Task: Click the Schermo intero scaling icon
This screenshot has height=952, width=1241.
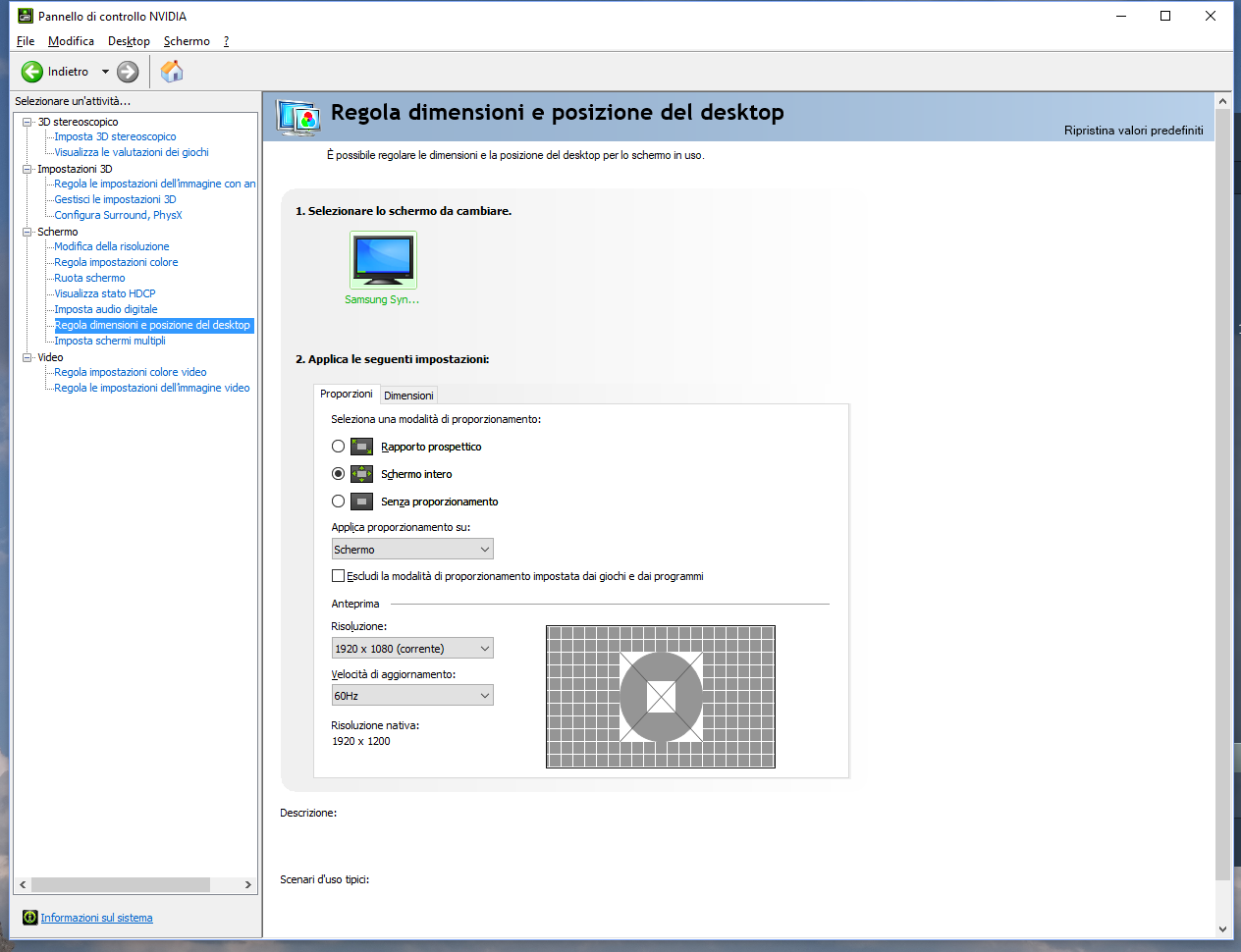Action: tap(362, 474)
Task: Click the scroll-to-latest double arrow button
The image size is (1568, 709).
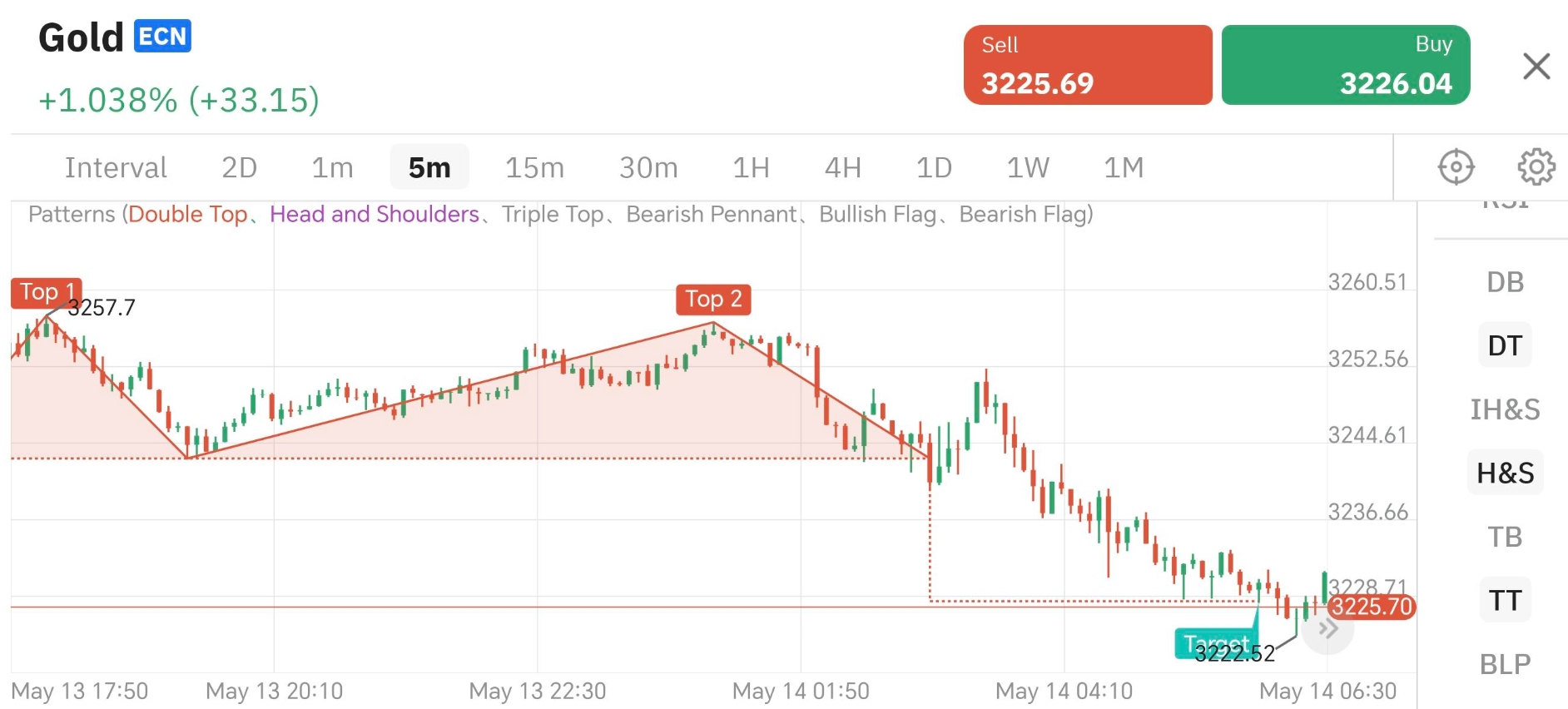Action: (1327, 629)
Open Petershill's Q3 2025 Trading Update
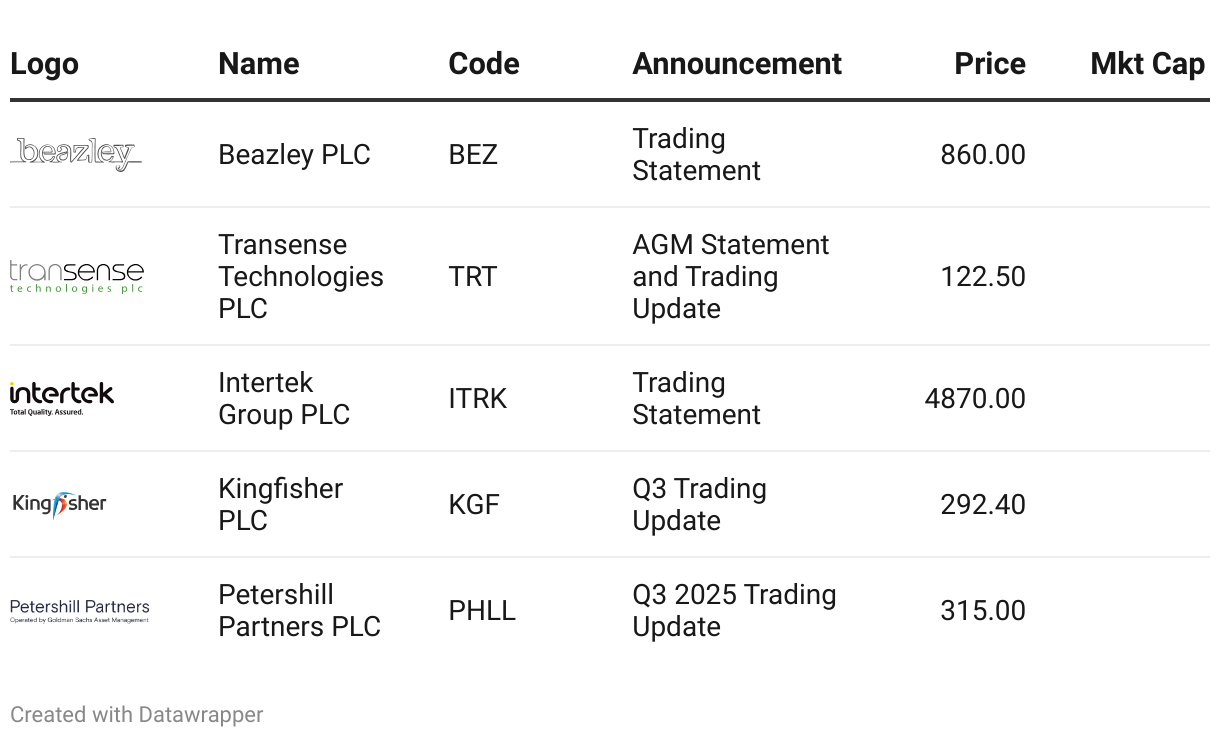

__What to produce__: With the pictures omitted, reproduce the data above exactly.

__Task result__:
Task: Click the Schermo intero scaling icon
This screenshot has height=952, width=1241.
Action: tap(362, 474)
Task: Click the scroll-to-latest double arrow button
The image size is (1568, 709).
Action: (1327, 629)
Open Petershill's Q3 2025 Trading Update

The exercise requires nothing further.